4 April 2011
The MSS Case: Shifting Burdens and Evading Responsibilities?
The European Court of Human Rights issued a landmark ruling in the case of M.S.S. v. Belgium and Greece on 21 January 2011. The case concerned the expulsion of an asylum seeker to Greece by the Belgian authorities in application of European asylum law. Not only is this judgment extraordinarily rich, it also exposes serious flaws in the current European asylum regime.
The Common European Asylum System (CEAS) was established to reduce ‘asylum shopping’ and ensure minimum standards of protection to asylum seekers across the European Union. So far, so good.
The Dublin II regulation, which is an important part of the CEAS, determines which Member State is responsible for the examination of an asylum application and allows them to deport asylum seekers to the country where they first entered the European Union. For geographical reasons, southern and southeastern European countries, including Greece, receive the greatest share of asylum seekers. After all, they form the closest port of entry into Europe. The result: unbalanced burden-sharing among the various European countries. Just take a look at Italy which is currently trying to deal with hundreds of thousands fleeing Libya. Here the trouble starts.
The Court has acknowledged these challenges by saying that “the States which form the external borders of the European Union are currently experiencing considerable difficulties in coping with the increasing influx of migrants and asylum seekers” (para. 223).
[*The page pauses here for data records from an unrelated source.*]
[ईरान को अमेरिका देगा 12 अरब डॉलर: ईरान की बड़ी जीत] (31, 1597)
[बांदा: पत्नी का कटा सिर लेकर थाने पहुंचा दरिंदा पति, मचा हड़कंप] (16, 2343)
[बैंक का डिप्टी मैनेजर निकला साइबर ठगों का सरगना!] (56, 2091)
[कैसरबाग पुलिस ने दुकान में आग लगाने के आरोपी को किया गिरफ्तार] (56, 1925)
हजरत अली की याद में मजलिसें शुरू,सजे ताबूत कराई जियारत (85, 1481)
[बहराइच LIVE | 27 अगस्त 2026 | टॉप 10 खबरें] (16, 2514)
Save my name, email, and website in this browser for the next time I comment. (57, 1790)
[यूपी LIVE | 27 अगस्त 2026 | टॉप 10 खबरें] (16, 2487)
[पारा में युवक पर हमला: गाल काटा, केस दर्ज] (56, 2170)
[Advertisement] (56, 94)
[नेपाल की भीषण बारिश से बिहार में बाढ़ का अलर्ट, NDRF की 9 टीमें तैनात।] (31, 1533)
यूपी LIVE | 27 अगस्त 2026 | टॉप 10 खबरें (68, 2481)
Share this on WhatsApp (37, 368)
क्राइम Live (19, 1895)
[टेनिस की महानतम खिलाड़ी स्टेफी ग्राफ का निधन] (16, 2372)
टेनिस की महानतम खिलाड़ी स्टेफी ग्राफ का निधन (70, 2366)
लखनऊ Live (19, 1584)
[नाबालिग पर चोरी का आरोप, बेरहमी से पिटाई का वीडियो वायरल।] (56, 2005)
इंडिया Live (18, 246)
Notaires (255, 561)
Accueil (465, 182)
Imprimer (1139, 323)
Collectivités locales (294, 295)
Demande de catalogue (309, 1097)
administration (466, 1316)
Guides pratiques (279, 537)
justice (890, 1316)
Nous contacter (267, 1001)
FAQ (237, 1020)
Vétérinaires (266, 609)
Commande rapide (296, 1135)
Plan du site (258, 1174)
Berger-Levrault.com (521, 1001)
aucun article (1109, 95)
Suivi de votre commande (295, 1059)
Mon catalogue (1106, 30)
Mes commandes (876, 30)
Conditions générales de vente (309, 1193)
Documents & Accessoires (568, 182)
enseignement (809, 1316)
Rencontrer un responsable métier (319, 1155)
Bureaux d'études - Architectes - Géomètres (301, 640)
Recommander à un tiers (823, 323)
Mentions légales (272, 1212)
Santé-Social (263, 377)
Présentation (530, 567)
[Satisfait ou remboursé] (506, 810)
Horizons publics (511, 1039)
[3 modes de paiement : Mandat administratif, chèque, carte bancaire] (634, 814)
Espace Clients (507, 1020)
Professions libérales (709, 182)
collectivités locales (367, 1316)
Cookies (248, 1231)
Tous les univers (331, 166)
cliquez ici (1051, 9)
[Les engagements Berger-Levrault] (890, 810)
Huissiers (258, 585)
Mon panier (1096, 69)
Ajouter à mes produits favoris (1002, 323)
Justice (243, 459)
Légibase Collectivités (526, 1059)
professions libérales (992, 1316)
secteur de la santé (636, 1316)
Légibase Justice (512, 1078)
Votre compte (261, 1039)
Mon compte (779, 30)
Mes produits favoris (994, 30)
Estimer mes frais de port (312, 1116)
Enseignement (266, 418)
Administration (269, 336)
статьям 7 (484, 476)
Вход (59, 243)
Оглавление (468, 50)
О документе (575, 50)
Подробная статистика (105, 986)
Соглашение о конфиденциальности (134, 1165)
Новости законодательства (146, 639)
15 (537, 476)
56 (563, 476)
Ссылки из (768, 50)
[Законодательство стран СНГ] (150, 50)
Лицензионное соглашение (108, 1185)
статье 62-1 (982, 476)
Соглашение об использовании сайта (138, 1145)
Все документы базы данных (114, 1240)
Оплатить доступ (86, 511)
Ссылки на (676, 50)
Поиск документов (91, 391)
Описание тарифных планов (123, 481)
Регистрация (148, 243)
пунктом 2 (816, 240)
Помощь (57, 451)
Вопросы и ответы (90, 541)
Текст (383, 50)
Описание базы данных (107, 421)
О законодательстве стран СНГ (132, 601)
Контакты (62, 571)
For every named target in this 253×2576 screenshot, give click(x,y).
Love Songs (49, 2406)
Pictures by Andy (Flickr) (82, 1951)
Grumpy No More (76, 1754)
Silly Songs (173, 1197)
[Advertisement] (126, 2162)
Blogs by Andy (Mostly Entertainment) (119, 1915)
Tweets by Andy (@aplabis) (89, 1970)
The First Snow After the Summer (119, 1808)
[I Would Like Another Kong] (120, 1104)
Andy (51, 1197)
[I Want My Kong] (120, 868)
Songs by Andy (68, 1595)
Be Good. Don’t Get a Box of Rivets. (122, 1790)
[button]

Yet, by recalling the absolute character of Article 3 of the European Convention on Human Rights, it also underlines that the Dublin regulation (and a minimalist reading thereof) do not absolve Member States of their responsibilities vis-à-vis that Convention or other applicable international treaties, including the 1951 Refugee Convention. Belgium and Greece are thus held individually responsible for violating their own human rights obligations.
How then is this case relevant from the perspective of shared responsibility? An interesting question is to what extent Belgium can be held responsible for the violations on the part of Greece? By virtue of the CEAS there arguably is a collective obligation on the Member States of the European Union to protect refugees, predicated on the presumption that all participating states can and will provide generally equivalent protection to those in need.
However, in the case of Greece, that presumption has been rebutted. Countless reports of NGOs and international instances such as UNHCR, Amnesty International and the European Committee of Torture have documented the structural deficiencies that plague the Greek asylum procedure. The Court therefore argues that the Belgian authorities must have been aware of the risks they were exposing the applicant to by returning him to Greece (para. 358).
I therefore wonder whether it can be argued that these authorities had a perception of risk that makes them subject to responsibility – not only for exposing the applicant to conditions in Greece that amount to violations of the Convention, but also for the violations themselves?
A valid question, especially in light of the fact that the Court has already held more than one state responsible in the past (albeit in circumstances that cast doubt on the credibility of its findings). The Court, in the Ilascu case, found that the breaches of the applicants’ rights under Articles 3 and 5 were attributable to both defendant states – Moldova and Russia.
And even though the Court does not pronounce itself on the possibility of multiple responsibility in this particular case, we may still be able to infer a difference in degree of responsibility from the respective damages that were awarded to the applicant. Pursuant to Article 41 of the Convention, Greece was held to pay the applicant some €6.000 in compensation whereas Belgium was fined to the tune of a whopping €30.000!
So where does this judgment leave us? It has dealt a severe blow to the principle of inter-state confidence in the CEAS. The Court considers that transferring states should not just “assume”, but must actively “verify” that other Member States will comply with their human rights obligations (para. 359). In practice, this means that, when an issue arises under Article 3, they are obliged to apply the so-called ‘sovereignty clause’ (read: suck it up and handle the examination of an asylum application themselves). However, this fails to remedy the principal problem: southern and southeastern European states will still receive far more asylum seekers than western European states. The question is how these problems of sharing responsibility can be better dealt with in the future?